START Excerpt to read

ORAM Recursive and Problems. The recursive ORAM idea in PathOram [16] is to outsource the position map to a smaller ORAM. We have \(ORAM_0, ORAM_1,...\) to represent the ORAM structures. The size of latter ORAM is smaller than the previous one which is the trick for the success of the recursive ORAM idea. Intuitively, the “smaller” idea comes from larger block size. Particularly, they set block size as \(O(\log {N})\) with constant \(\ge 2\). Obviously, this setting will result in heavy overhead and bandwidth of the scheme.

While in work [2], Chung et al. claim that the number of recursion rounds is \(O(\log N)\) in order to reduce the position map to constant, involving the process of a Markov chain-like procedure [9]. However, due to their constant block settings, their scheme may cause recursion failure because they can not reduced the size of position map in the following layers [2].

In our scheme, we resolve this by combining several blocks into one in the position map and hence reducing its size instead of relying on large block size, and show that \(O(\log _{\alpha }N)\) rounds of recursion is sufficient, where \(\alpha \) is the compress factor in each recursion layer.

END Excerpt to read
START Records provided

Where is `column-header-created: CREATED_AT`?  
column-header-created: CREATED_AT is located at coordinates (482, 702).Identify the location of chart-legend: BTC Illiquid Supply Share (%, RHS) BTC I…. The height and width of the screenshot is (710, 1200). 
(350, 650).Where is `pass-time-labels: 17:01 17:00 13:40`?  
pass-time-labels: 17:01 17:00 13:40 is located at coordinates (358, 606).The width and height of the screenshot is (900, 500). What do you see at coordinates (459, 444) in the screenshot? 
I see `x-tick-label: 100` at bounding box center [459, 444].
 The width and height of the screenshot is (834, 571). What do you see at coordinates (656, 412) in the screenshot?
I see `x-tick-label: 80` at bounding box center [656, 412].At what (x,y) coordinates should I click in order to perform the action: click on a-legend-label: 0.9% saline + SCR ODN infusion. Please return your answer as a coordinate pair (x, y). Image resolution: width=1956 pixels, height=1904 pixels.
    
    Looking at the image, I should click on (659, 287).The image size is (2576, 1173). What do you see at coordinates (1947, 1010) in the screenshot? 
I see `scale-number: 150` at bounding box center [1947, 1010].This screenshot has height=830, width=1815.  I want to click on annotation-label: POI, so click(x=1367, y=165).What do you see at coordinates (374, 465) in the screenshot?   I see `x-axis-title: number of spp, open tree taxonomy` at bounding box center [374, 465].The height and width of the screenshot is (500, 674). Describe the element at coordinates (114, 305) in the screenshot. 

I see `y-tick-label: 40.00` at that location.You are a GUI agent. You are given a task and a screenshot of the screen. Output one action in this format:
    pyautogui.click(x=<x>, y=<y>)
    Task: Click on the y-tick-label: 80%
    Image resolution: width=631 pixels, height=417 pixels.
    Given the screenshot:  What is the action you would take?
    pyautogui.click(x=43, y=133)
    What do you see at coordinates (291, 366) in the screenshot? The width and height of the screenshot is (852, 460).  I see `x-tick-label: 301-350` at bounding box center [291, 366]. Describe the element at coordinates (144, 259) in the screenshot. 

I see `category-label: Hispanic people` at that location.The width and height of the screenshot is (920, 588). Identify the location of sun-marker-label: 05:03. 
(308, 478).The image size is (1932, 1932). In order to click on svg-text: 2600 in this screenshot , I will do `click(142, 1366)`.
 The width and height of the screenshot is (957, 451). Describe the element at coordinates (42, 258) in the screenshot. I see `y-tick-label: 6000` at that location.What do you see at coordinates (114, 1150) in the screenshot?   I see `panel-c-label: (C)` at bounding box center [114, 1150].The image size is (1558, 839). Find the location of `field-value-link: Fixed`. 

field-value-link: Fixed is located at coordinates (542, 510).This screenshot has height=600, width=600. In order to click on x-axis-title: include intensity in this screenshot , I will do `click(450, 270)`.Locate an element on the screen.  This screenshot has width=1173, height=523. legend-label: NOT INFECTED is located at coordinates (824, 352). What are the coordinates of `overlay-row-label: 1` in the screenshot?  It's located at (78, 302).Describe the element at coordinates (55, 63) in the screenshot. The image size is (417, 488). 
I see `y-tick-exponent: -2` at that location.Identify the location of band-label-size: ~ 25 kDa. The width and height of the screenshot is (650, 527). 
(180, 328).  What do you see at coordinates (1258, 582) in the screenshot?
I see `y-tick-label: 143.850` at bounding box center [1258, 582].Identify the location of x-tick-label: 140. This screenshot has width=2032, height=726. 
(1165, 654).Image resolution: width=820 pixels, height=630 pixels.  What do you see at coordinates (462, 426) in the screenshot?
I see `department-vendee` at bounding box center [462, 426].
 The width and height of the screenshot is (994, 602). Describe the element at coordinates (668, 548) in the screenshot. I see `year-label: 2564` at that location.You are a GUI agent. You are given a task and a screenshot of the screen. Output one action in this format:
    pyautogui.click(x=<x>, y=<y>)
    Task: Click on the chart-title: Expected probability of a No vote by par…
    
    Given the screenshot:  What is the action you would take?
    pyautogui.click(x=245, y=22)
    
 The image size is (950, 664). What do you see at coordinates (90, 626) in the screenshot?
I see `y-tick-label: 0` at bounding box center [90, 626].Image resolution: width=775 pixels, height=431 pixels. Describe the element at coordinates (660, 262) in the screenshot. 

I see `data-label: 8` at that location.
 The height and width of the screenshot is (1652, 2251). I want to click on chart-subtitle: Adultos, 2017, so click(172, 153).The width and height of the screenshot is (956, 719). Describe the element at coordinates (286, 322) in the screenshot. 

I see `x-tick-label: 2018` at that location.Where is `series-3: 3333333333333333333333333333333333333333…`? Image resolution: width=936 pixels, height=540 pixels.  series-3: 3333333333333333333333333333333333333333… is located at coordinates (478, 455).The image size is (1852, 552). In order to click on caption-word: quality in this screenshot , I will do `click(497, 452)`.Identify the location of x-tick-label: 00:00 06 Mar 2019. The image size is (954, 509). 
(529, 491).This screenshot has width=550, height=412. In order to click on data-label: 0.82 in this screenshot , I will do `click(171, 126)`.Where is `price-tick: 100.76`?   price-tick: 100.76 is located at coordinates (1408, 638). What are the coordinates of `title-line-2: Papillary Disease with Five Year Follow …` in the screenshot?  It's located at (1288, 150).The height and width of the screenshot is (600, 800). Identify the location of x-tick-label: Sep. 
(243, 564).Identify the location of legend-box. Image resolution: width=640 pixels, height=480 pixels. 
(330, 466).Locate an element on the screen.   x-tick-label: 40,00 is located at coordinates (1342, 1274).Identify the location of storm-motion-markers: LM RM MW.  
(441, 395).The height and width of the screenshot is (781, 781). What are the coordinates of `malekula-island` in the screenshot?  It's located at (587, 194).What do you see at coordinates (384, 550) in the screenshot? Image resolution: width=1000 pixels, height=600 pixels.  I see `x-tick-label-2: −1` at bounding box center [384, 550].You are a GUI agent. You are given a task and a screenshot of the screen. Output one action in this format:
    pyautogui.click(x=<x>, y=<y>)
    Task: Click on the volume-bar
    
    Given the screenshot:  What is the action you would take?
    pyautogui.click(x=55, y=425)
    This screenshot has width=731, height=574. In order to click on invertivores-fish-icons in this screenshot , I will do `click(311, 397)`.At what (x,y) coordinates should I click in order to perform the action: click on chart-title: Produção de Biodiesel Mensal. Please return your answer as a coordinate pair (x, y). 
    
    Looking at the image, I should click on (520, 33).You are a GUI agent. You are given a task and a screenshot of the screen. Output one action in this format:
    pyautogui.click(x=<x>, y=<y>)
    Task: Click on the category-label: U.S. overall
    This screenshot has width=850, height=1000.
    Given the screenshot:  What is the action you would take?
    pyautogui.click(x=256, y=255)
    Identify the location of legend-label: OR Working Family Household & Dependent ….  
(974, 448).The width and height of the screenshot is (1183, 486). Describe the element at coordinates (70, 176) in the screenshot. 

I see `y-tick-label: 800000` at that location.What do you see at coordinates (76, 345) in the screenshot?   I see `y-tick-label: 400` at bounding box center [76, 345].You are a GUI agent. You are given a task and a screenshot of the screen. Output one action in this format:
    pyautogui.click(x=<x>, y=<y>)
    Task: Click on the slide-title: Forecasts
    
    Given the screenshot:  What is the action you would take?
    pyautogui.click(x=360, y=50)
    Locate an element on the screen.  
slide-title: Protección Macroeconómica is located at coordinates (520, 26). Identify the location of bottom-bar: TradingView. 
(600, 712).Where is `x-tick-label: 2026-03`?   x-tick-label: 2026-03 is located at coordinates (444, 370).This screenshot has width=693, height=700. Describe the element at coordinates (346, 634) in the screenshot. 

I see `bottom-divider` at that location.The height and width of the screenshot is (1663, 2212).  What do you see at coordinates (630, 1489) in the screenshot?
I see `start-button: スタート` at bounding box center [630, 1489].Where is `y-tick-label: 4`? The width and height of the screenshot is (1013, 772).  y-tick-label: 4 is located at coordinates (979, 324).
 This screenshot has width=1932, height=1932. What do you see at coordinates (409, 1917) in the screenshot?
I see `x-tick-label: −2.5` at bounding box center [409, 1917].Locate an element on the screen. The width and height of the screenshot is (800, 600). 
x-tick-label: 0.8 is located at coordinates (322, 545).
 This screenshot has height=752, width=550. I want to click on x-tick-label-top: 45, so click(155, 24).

END Records provided

Study questions:
- 1) Translate this sentence from the recursive ORAM excerpt into Spanish: "Intuitively, the “smaller” idea comes from larger block size."
- 2) According to the recursive ORAM excerpt, what does \(\alpha\) stand for?
- 3) Write out the part of the recursive ORAM excerpt that begins at the words "While in work" and stops after "each recursion layer.".

Answers for the exercise:
- 1) Intuitivamente, la idea de lo “más pequeño” proviene de un tamaño de bloque mayor.

- 2) It is the compress factor in each recursion layer.

- 3)
While in work [2], Chung et al. claim that the number of recursion rounds is \(O(\log N)\) in order to reduce the position map to constant, involving the process of a Markov chain-like procedure [9]. However, due to their constant block settings, their scheme may cause recursion failure because they can not reduced the size of position map in the following layers [2].

In our scheme, we resolve this by combining several blocks into one in the position map and hence reducing its size instead of relying on large block size, and show that \(O(\log _{\alpha }N)\) rounds of recursion is sufficient, where \(\alpha \) is the compress factor in each recursion layer.